Regarding our test suite described in § IV, the realism of the bug templates used in the paper should be on a par with the sources from which they were automatically extracted, the Juliet suite and the Infer and CSA documentation and test suites. These sources represent the state of the art in evaluation of static analysis tools. The main remaining challenge is providing a stronger guarantee of realism through a comparison with real-world software. As we discuss in § II, there is a large body of research on bug patterns and characteristics in real-world code. In future work, we plan to apply the patterns and metrics from this research to assess our test suite and to tune it towards greater realism. We note that the evolutionary-search enhancement of Bug-Injector described above can use quantitative information about bug patterns and/or distribution as part of its fitness function. This would allow it to generate a more realistic test suite.

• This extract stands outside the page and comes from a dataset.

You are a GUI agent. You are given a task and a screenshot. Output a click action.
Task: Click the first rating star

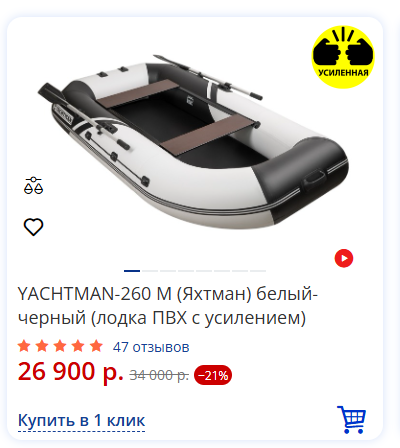point(24,346)
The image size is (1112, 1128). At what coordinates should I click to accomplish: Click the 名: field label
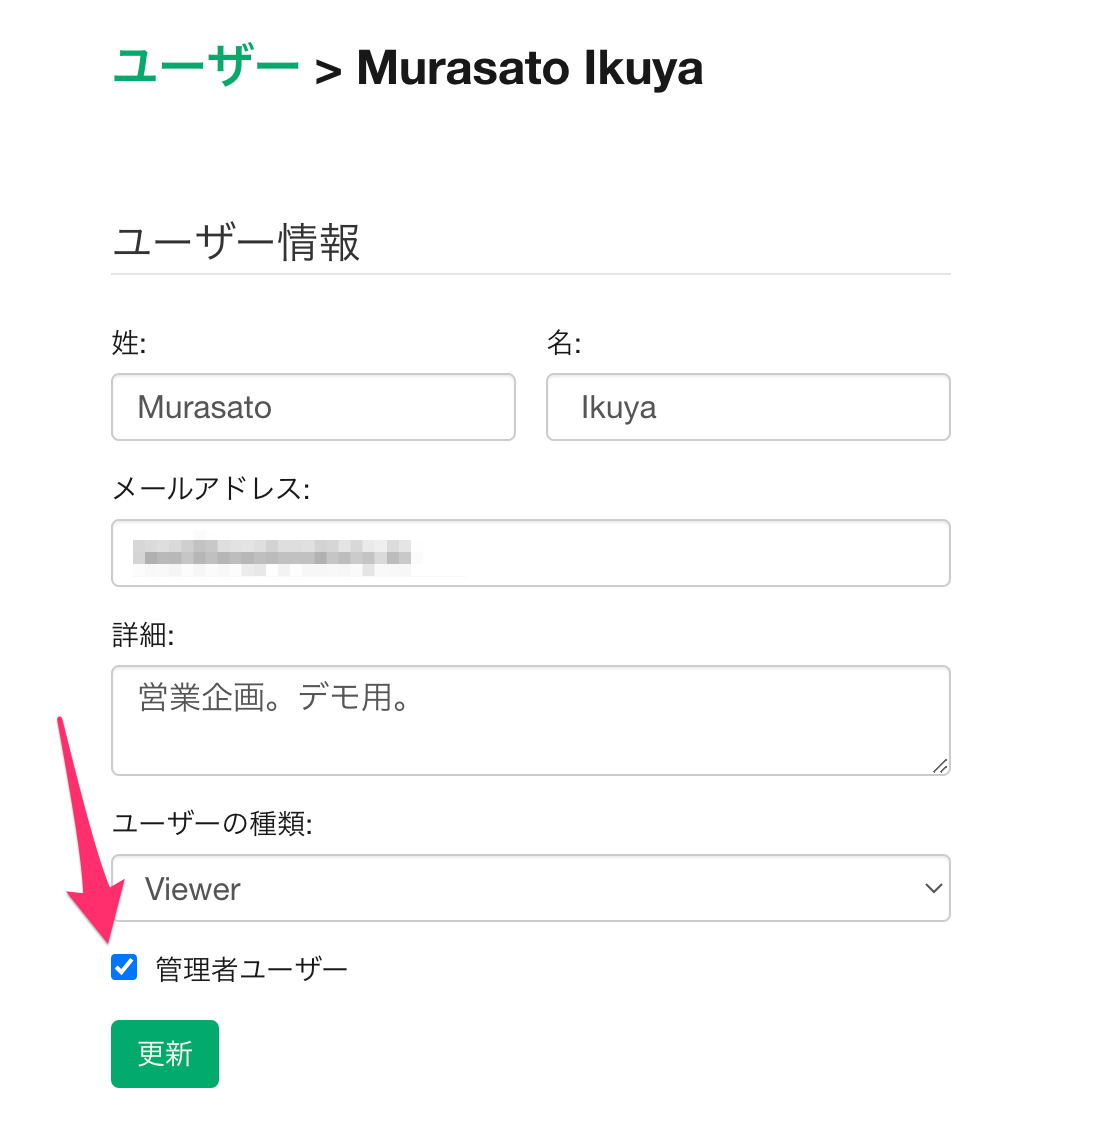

Regarding our experimental methodology, the main threat to validity relates to how we measure whether a tool finds a specific injected bug, both for Bug-Injector and LAVA test cases. As we explain in § V and § VI, we use simple heuristics to match the location contained in the tool’s warning with the location of the known bug and determine that the correct bug has been identified if the bug types match and the locations are within a certain maximum distance. We could refine this heuristic by using more sophisticated matching techniques from related work on the issue of deduplicating and/or clustering tool warning reports [23, 31].

Viii Conclusion

In this paper, we introduce Bug-Injector, a system that automatically generates bug-containing benchmarks suitable for evaluating and testing software analysis tools. Our experimental evaluation shows that Bug-Injector benchmarks are useful for several purposes: (a) they can showcase bugs that are seemingly in scope for a tool to find but that the tool misses, (b) they can discriminate between and guide the improvement of static analysis tools, and (c) they can help evaluate analysis parameters for a specific codebase.

Ix Acknowledgments

This material is based on research sponsored by the Defense Advanced Research Projects Agency (DARPA) under Contract No. D17 PC00096 and the Department of Homeland Security (DHS) Science and Technology Directorate, Cyber Security Division (DHSS&T/CSD) via contract number HHSP233201600062 C. The views opinions findings and conclusions or recommendations contained herein are those of the authors and should not be interpreted as necessarily representing the official views policies or endorsements, either expressed or implied, of the Defense Advanced Research Projects Agency (DARPA); or its Contracting Agent, the U.S. Department of the Interior, Interior Business Center, Acquisition Services Directorate, Division III, or the Department of Homeland Security. We would like to thank Jeff Foster, Mikael Lindvall, Paul Black, and Daniel Krupp for their suggestions on earlier drafts of this paper, and the SAMATE group at NIST, Fraunhofer CESE, and John Regehr for their feedback on our work.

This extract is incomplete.